● The problem: Go line by line through the entries below and copy those containing the string "pixels".

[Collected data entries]

==*==

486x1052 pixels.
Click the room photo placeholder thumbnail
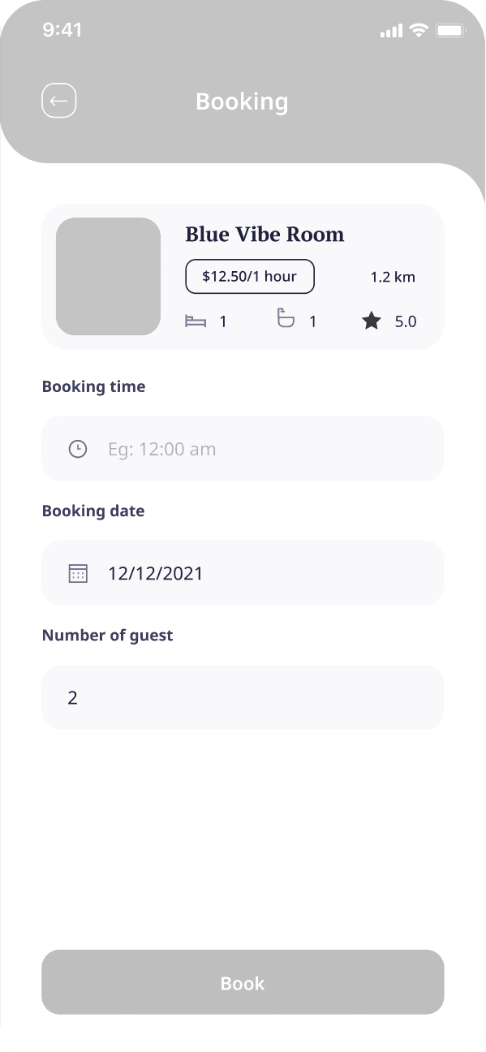pyautogui.click(x=107, y=276)
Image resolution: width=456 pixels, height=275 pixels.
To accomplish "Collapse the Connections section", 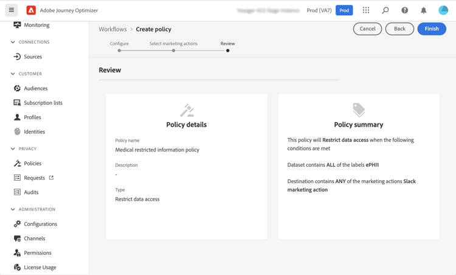I will click(x=13, y=42).
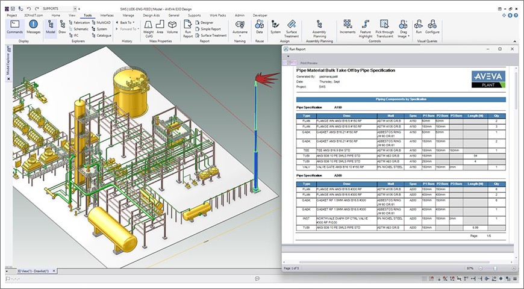Expand the Drag Image dropdown
This screenshot has height=289, width=524.
pos(408,36)
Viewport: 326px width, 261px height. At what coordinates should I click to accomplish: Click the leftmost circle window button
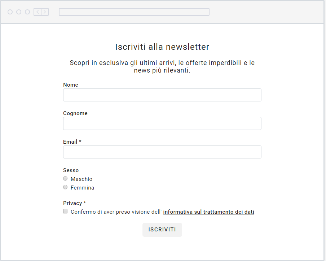[x=10, y=12]
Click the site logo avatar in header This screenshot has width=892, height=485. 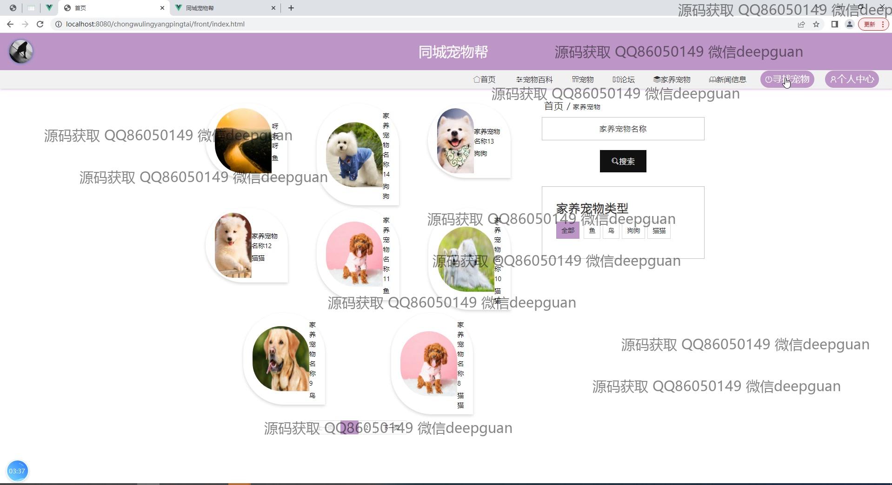[x=21, y=52]
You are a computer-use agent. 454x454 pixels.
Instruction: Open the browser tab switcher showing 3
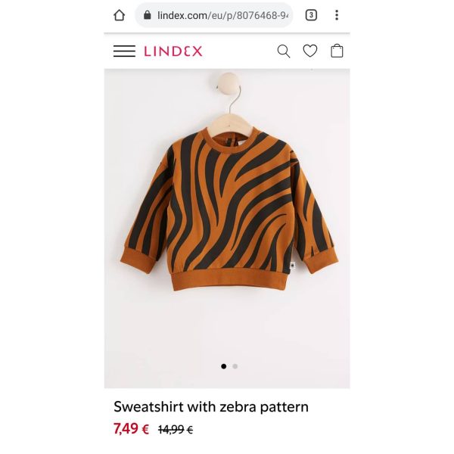click(311, 15)
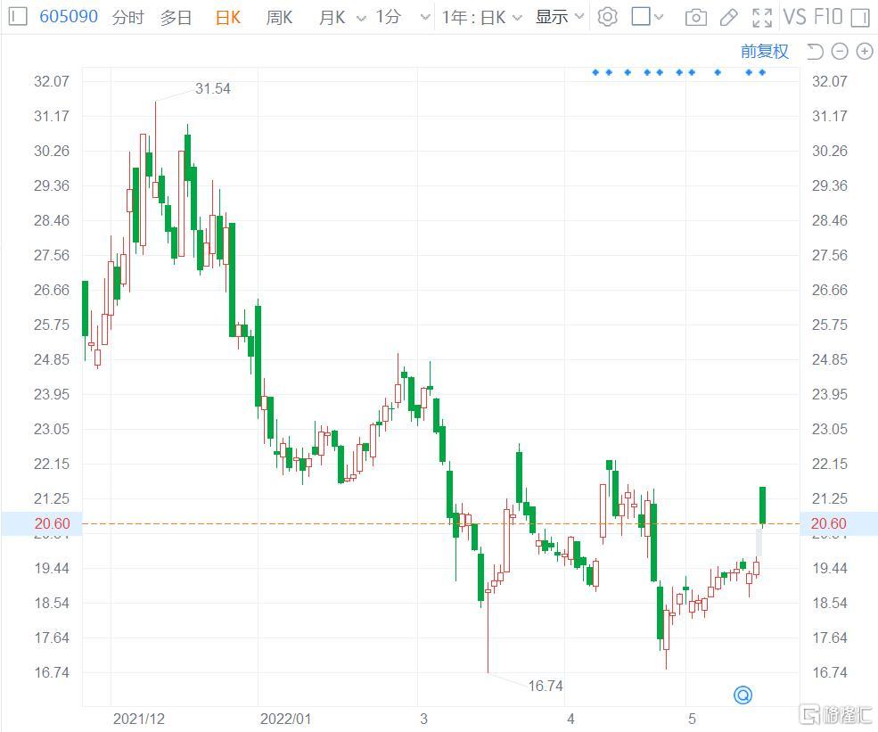The height and width of the screenshot is (732, 878).
Task: Enter fullscreen chart mode
Action: tap(762, 17)
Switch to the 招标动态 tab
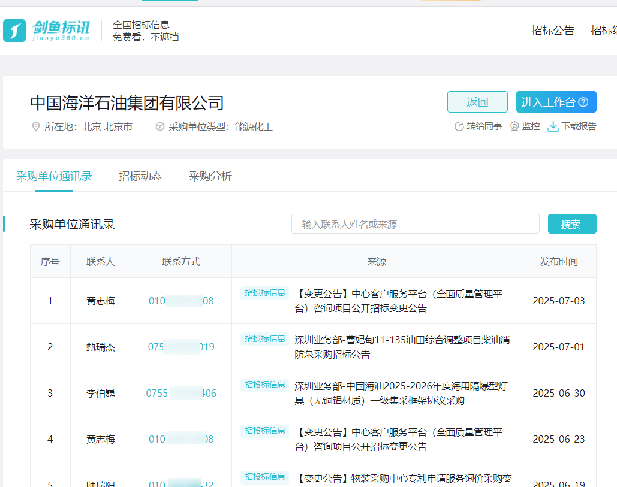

==*==

● Written answer:
486x1052 pixels.
Image resolution: width=456 pixels, height=275 pixels.
You are a computer-use agent. 454x454 pixels.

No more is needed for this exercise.